+++ RECORD EXTRACTS

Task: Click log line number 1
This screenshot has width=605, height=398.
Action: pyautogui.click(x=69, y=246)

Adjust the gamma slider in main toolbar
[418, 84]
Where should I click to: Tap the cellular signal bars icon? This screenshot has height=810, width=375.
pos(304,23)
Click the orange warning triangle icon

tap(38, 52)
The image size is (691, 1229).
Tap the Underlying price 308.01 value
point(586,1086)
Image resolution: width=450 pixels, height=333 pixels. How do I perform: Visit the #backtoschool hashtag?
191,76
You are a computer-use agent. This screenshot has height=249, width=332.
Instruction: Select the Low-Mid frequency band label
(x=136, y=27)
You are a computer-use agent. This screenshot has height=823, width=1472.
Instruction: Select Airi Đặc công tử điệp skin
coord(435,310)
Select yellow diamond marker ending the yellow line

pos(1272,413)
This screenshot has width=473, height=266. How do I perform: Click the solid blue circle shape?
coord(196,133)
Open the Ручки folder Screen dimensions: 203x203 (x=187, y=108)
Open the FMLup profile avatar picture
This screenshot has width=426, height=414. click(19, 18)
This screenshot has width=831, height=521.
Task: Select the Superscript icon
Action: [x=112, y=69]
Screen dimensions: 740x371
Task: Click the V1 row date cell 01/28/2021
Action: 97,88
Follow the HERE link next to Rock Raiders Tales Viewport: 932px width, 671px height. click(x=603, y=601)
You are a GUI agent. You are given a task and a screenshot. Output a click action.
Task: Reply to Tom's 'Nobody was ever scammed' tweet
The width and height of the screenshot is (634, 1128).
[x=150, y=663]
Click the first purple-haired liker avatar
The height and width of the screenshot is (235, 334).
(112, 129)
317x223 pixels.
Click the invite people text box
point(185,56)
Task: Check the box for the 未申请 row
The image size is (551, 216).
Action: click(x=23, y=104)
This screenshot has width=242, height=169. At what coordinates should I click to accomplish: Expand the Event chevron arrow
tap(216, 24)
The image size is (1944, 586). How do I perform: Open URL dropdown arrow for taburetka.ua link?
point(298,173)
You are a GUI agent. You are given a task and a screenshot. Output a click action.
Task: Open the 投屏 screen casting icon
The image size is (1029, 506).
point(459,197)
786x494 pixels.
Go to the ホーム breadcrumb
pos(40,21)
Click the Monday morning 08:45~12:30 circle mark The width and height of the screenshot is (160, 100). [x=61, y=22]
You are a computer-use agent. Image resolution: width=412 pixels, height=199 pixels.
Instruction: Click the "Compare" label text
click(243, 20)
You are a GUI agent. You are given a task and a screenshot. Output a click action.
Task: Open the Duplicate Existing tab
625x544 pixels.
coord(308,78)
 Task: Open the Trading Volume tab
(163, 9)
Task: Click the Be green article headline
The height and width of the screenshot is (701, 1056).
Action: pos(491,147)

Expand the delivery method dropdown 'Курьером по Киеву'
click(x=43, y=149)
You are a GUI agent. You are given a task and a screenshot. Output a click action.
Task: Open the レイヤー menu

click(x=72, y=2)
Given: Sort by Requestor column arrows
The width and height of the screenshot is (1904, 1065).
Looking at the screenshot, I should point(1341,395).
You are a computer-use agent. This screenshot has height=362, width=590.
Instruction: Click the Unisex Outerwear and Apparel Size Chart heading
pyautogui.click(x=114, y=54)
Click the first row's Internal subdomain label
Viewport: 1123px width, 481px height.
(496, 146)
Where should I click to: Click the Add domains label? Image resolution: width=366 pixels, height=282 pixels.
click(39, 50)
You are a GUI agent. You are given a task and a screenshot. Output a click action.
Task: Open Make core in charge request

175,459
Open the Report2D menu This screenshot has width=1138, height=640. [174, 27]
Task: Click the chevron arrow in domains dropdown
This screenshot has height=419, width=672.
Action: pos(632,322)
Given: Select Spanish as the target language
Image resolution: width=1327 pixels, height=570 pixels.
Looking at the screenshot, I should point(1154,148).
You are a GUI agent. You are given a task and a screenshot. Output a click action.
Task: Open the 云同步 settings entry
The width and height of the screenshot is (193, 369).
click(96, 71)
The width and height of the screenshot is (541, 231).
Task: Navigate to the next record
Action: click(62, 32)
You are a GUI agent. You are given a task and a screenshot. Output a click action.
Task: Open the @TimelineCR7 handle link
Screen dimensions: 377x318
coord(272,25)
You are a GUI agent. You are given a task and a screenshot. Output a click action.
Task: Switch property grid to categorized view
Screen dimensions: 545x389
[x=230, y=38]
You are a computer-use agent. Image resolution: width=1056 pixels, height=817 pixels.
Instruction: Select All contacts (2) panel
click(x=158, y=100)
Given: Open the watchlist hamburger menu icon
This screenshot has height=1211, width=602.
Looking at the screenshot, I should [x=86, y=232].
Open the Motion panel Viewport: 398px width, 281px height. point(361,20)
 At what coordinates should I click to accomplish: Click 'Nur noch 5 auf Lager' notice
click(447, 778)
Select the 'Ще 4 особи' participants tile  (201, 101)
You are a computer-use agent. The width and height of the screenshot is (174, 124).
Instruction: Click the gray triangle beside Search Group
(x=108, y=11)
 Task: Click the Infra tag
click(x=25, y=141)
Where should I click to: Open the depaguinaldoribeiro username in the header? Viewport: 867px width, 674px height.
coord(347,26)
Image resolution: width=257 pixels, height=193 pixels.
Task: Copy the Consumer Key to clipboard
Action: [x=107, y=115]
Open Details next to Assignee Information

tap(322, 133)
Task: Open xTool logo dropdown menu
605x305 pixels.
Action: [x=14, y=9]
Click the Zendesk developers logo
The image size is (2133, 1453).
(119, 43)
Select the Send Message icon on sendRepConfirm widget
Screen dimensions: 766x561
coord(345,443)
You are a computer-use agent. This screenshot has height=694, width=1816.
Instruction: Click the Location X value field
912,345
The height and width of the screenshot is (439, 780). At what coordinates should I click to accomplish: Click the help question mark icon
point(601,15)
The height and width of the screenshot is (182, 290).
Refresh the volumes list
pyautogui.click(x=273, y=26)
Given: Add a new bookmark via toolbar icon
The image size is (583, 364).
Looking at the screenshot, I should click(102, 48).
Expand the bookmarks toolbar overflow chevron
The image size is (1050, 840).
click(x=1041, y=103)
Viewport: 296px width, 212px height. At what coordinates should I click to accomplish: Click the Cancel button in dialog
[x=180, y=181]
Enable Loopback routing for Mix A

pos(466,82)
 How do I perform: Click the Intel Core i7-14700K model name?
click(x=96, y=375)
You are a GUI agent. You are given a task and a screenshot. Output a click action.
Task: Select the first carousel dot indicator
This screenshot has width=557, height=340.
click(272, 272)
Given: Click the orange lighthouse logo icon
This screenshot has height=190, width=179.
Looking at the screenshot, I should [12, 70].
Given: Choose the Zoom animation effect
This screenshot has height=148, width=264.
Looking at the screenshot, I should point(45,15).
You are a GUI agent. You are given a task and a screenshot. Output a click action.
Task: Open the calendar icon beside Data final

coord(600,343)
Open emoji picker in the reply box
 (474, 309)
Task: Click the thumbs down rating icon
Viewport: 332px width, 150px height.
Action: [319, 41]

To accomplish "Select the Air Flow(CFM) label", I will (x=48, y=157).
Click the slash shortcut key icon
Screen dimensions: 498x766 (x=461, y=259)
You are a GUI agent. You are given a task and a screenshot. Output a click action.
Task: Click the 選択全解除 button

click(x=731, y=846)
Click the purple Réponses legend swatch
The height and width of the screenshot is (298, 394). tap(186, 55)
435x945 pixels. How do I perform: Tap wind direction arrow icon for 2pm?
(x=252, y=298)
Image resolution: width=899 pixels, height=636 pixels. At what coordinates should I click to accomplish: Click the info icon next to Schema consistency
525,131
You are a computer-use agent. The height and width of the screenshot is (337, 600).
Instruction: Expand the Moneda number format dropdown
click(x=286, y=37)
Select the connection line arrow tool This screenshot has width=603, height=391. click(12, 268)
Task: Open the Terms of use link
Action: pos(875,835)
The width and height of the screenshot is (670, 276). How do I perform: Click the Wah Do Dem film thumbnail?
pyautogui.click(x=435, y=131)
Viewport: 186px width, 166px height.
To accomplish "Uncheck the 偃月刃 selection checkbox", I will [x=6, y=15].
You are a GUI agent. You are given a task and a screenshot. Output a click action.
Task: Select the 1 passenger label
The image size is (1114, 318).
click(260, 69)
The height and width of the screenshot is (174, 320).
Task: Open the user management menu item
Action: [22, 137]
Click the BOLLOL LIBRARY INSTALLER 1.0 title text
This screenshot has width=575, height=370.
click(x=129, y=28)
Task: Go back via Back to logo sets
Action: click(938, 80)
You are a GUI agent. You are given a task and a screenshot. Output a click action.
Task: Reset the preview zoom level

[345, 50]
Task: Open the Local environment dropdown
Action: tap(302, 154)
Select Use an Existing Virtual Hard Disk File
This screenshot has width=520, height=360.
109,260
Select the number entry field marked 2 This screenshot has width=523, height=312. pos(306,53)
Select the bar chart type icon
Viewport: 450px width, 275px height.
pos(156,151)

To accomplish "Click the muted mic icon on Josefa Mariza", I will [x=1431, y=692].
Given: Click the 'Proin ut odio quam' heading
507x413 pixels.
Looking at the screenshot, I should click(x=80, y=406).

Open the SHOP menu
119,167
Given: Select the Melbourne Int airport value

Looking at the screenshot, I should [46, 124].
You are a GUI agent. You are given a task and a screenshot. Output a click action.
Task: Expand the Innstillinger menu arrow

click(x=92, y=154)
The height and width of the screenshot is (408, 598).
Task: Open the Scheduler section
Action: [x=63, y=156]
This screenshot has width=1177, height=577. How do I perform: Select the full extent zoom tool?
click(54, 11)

++++++

TASK GOAL ▸ The string "will" appears on some lines of the data above; report how many such lines there are, as a bare number.

ANSWER FOR THE TASK ▸ 3